Testo da analizzare →
________

E se il Reddito di Cittadinanza fosse uno strumento efficace?

E se il Reddito di Cittadinanza fosse uno strumento efficace?

1 Giugno 2021 0 Di Alessandro Mazzaro

Da giorni assistiamo ad appelli e denunce di imprenditori che non riescono a trovare stagionali disposti ad avviare un’esperienza lavorativa a tempo determinato. Il colpevole principale è stato individuato nel Reddito di Cittadinanza, reo, secondo alcuni autorevoli esponenti del mondo politico ed economico, di aver inculcato una concezione assistenzialistica nella folta schiera di inoccupati che ne beneficiano. Il rischio, davanti ad una polemica come questa, è quello di ritrovarci a dare più importanza al particolare invece che al dato che emerge con più forza.

Il particolare, in questo caso, è rappresentato dall’applicazione non corretta di uno strumento che sarebbe dovuto essere il punto di transizione fra l’inoccupazione ed il lavoro e che, visto il mancato potenziamento dei centri per l’impiego e la grottesca vicenda dei navigator, è diventato un semplice sussidio per chi vive in una condizione reddituale non propriamente rosea. Un sussidio che in epoca di pandemia è diventato ancor più importante per quelle famiglie che hanno visto peggiorare la loro situazione economica. Al 30 aprile 2021, va ricordato, sono 1551358 i nuclei familiari che hanno percepito almeno una mensilità del Reddito di Cittadinanza nei primi quattro mesi dell’anno per un importo medio mensile di 549,96 euro.

Il dato, invece, è che quasi involontariamente il Reddito di Cittadinanza ha fatto emergere una criticità che in passato è stata sommersa dalla necessità di impiego anche a fronte di condizioni salariali poco convenienti (spesso anche in nero). Allo stato attuale, dunque, la scelta fra un lavoro sottopagato e la sicurezza di un’entrata come quella del Reddito di Cittadinanza pone l’individuo davanti una scelta in cui prevale, nella maggior parte dei casi, la seconda alternativa.

________

Domande →
(a) Nell'articolo sul Reddito di Cittadinanza, qual è l'importo medio mensile indicato per i nuclei familiari beneficiari nei primi quattro mesi del 2021?
(b) Prosegui l'articolo sul Reddito di Cittadinanza a partire dalla sua ultima frase.
Le voci riportate non hanno alcun legame con l'articolo sul Reddito di Cittadinanza.

________

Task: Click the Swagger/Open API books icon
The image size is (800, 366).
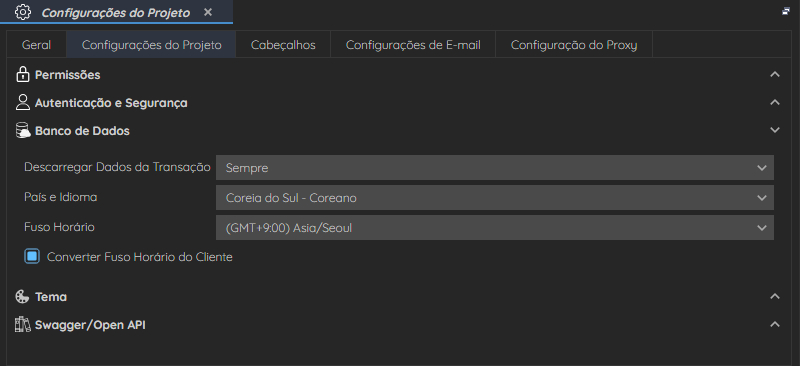Action: click(22, 325)
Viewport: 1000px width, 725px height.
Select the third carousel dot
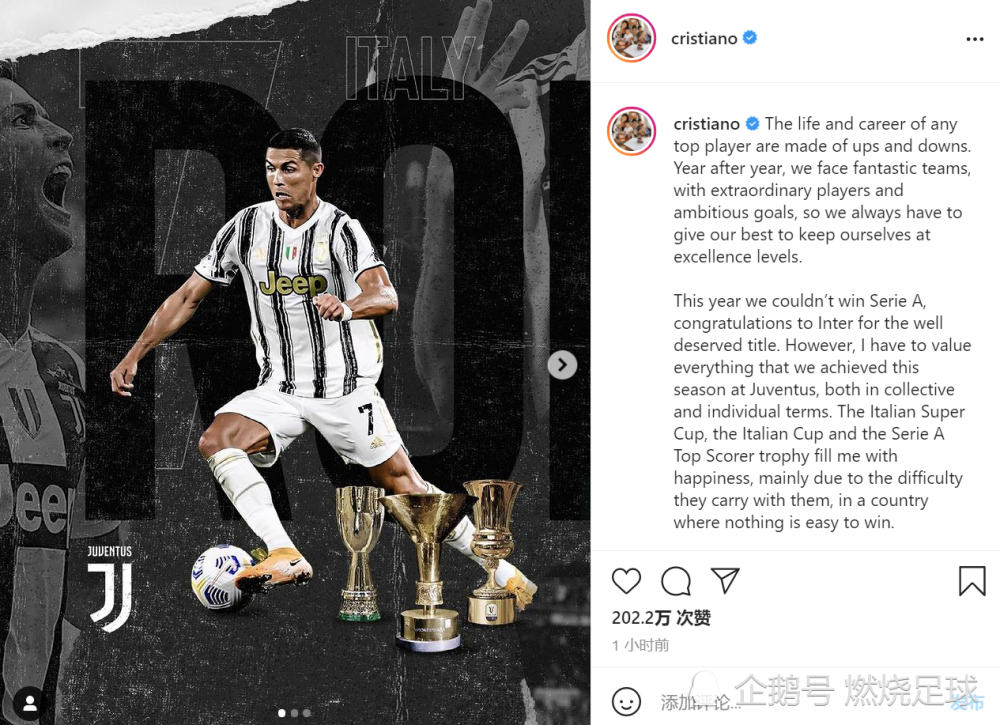(307, 713)
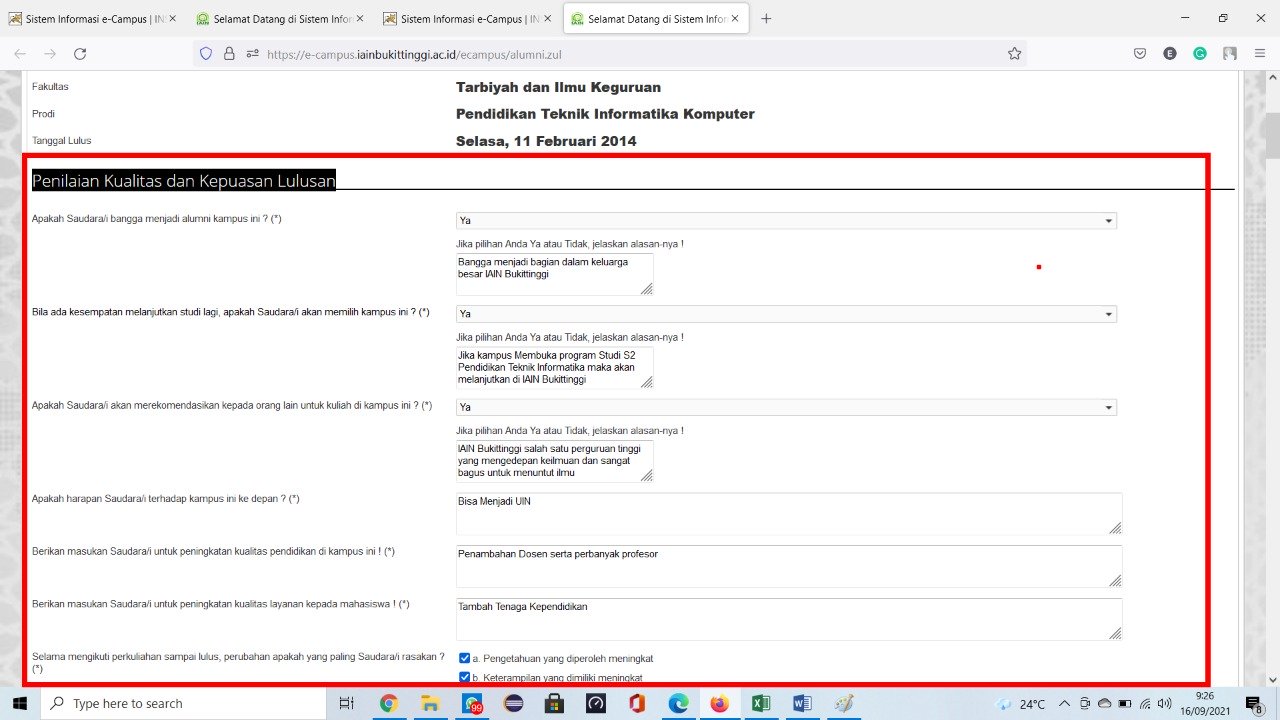Click the Pocket save icon in toolbar
1280x720 pixels.
[x=1140, y=54]
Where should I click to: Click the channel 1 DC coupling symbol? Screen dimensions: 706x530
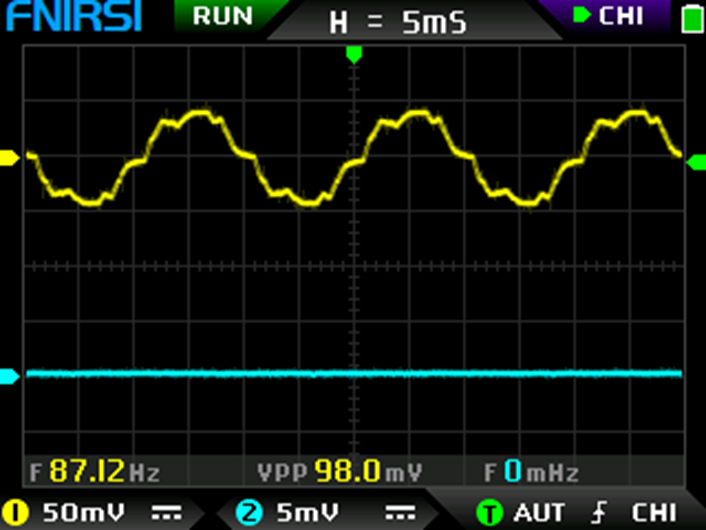tap(165, 513)
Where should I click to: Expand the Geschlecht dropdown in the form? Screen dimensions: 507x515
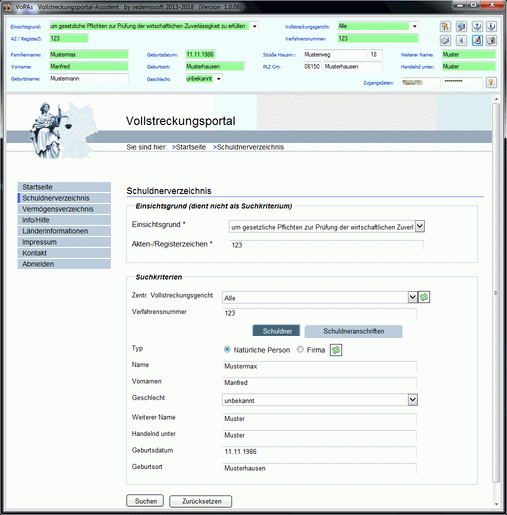tap(413, 400)
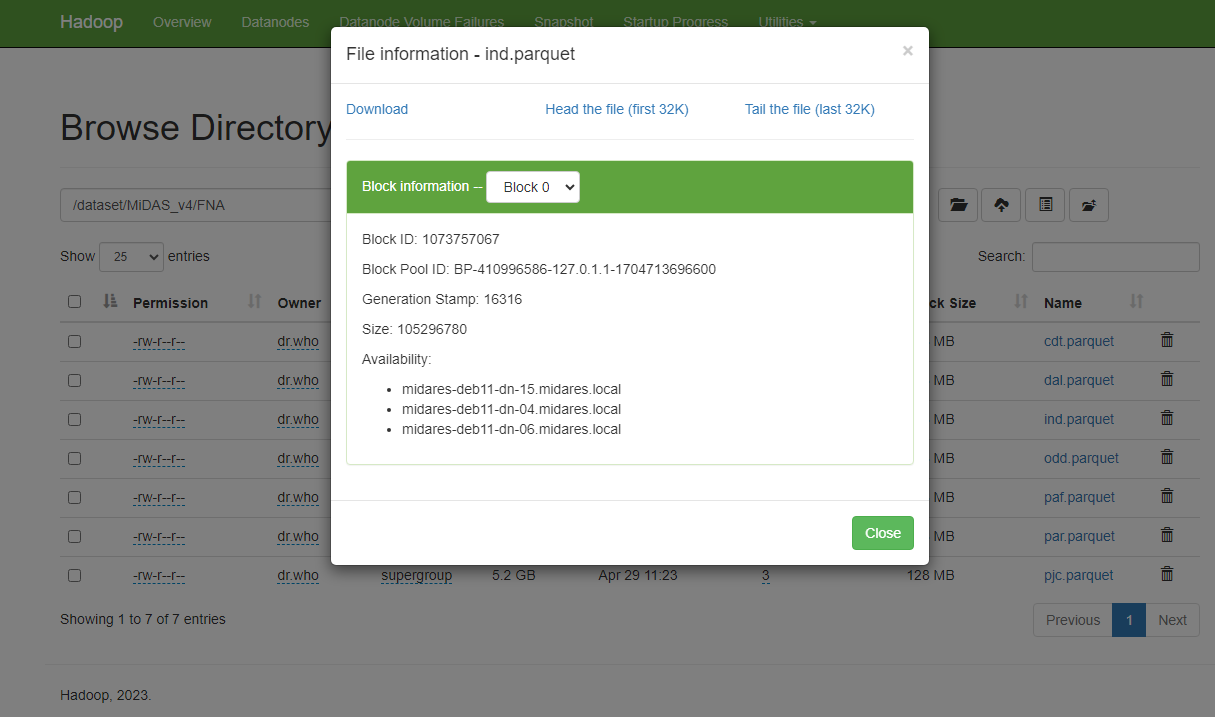The image size is (1215, 717).
Task: Expand the show entries count dropdown
Action: [131, 257]
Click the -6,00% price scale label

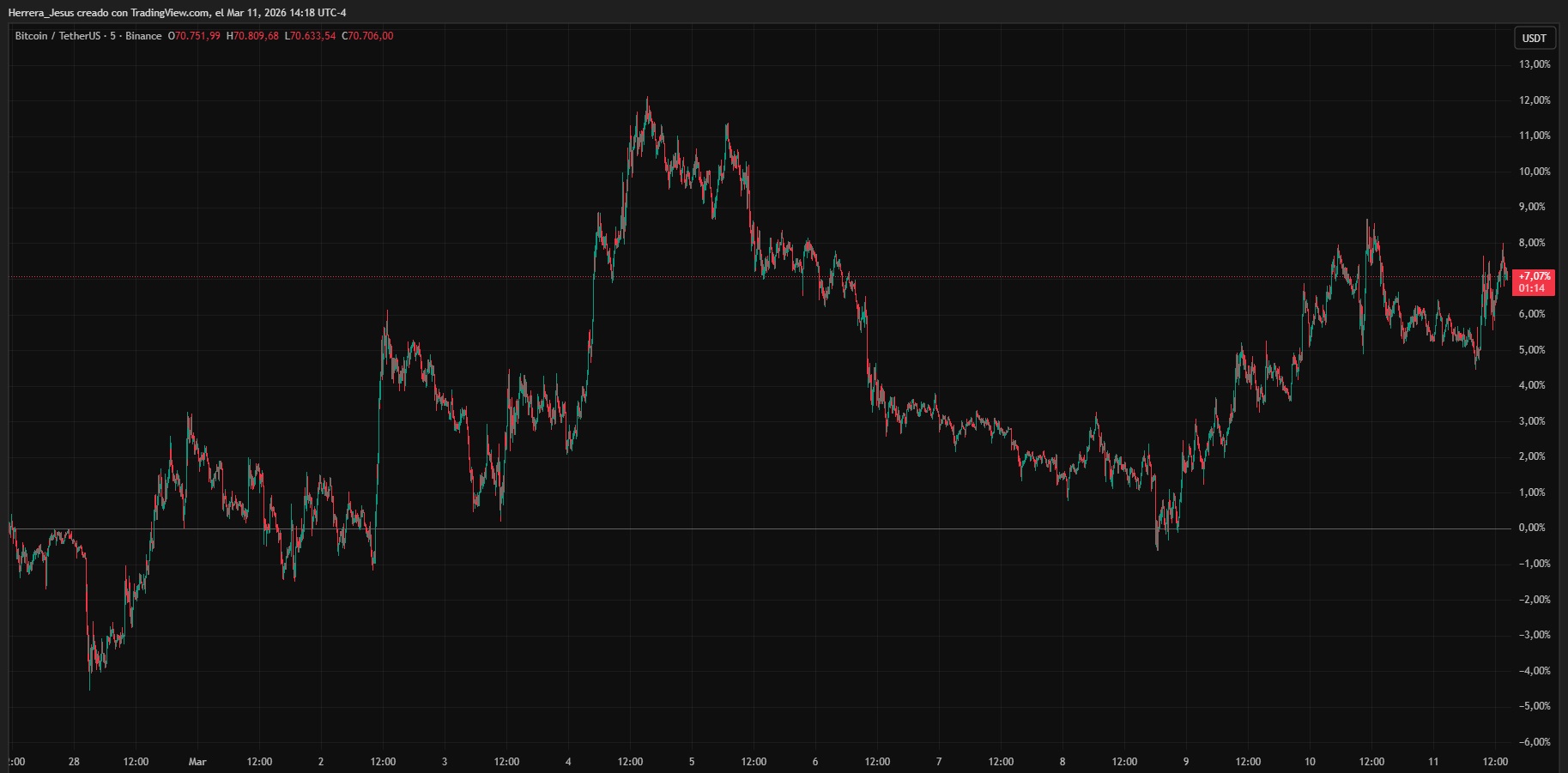pos(1534,742)
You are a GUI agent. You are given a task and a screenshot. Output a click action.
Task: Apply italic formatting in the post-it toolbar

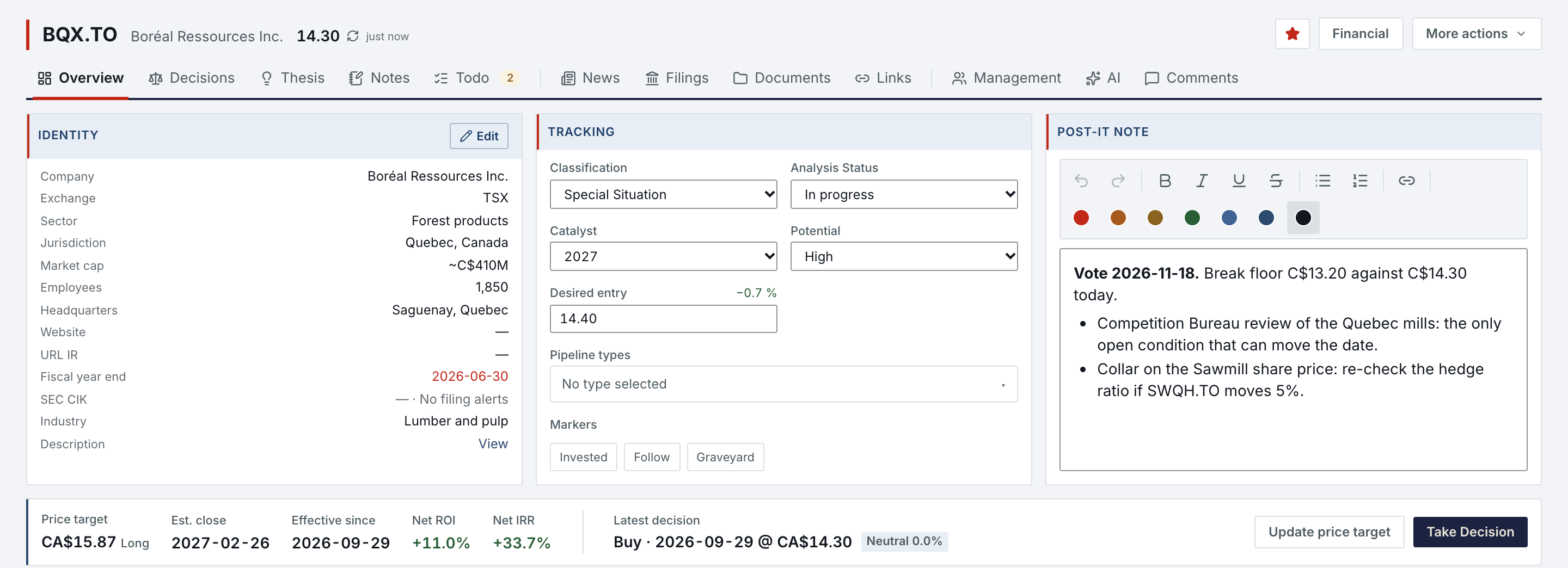coord(1202,181)
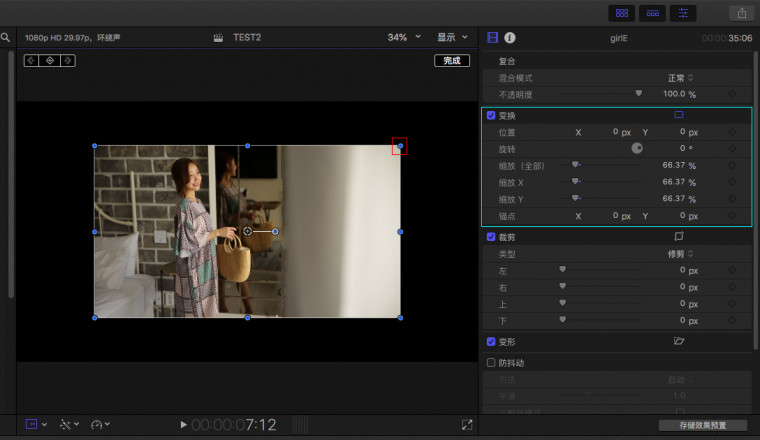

________

Risposte in ordine →
(a) 549,96 euro.

(b)
Dunque, riflettere sui motivi di un’applicazione bislacca del Reddito è fondamentale, anche alla luce dei tanti casi segnalati in cui i percettori del Reddito lavoravano in nero. Altrettanto importante, però, è interrogarsi sulle ragioni che spingono i percettori (che non sono tutti scansafatiche come una certa vulgata vuole farli apparire) a rifiutare i «fantastici» impieghi proposti ed a scegliere la sicurezza di un’entrata che, va ricordato, rimane comunque «a termine».
La questione dei salari e delle tutele lavorative, ben raccontata da Antonio Piccirilli su Today, dovrebbe essere pane quotidiano per la sinistra, che invece passa il tempo ad accusare chi si permette di rifiutare il lavoro senza tenere conto di quanto quel rifiuto sia in realtà il risultato di anni di dibattiti inutili pieni di contenuti vuoti sulla riduzione del cuneo fiscale e sull’abbassamento del costo del lavoro.

Ora che la pandemia ha presentato il conto sarebbe opportuno che gli esponenti della sinistra nostrana rispondessero ai tanti che lamentano l’impossibilità di reperire manodopera come un liberale di nome Giovanni Giolitti, non certo un marxista sovversivo, rispose nel 1901 ad un senatore del Regno che per via delle rivolte contadine era stato costretto a condurre l’aratro in prima persona: «La esorto a continuare – disse – così potrà rendersi conto della fatica che fanno i suoi contadini e pagarli meglio».